Nel corso del 2018, il mio obiettivo è stato quello di anticipare i mercati e ridurre i rischi nella strategia mentre eravamo ancora in un contesto di mercato forte e di elevata liquidità. Avevamo aumentato l’esposizione della strategia ai titoli di Stato di alta qualità e liquidi con rating AAA negli Stati Uniti e in Australia. Abbiamo ridotto l’esposizione a titoli di credito più rischiosi e meno liquidi, soprattutto nel segmento high yield. Infine abbiamo coperto l’intera esposizione valutaria nei confronti dei mercati emergenti. Quest’anno, le condizioni di volatilità del mercato hanno continuato a rafforzare la mia convinzione sul posizionamento difensivo della strategia.

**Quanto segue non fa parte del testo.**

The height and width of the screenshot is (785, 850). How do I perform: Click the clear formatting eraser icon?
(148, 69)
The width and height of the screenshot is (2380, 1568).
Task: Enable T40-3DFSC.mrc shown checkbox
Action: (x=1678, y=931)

Nonostante ciò, rimaniamo pronti a cogliere le opportunità. Il valore aggiunto derivante dalla flessibilità del nostro mandato consiste nel fatto che possiamo investire in qualsiasi area geografica e in un ampio spettro di titoli. Continuiamo ad essere ottimisti sui titoli di Stato indiani, dove ci aspettiamo di vedere ulteriori tagli dei tassi nei prossimi mesi, dato che è probabile che l’inflazione scenda più in basso. Abbiamo anche trovato interessanti opportunità creditizie nel settore dei produttori di pollame e carni bovine degli Stati Uniti e del Brasile, che stanno beneficiando di una crisi senza precedenti nell’approvvigionamento di carne di maiale a causa dell’influenza suina africana in Cina. Pur essendo consapevole dei rischi che ci attendono, sono certo che il team di Jupiter abbia l’esperienza e gli strumenti necessari per guidare la strategia nella prossima fase del ciclo, utilizzando un approccio flessibile per gestire il rischio e cercando ritorni positivi da tutti i mercati obbligazionari globali.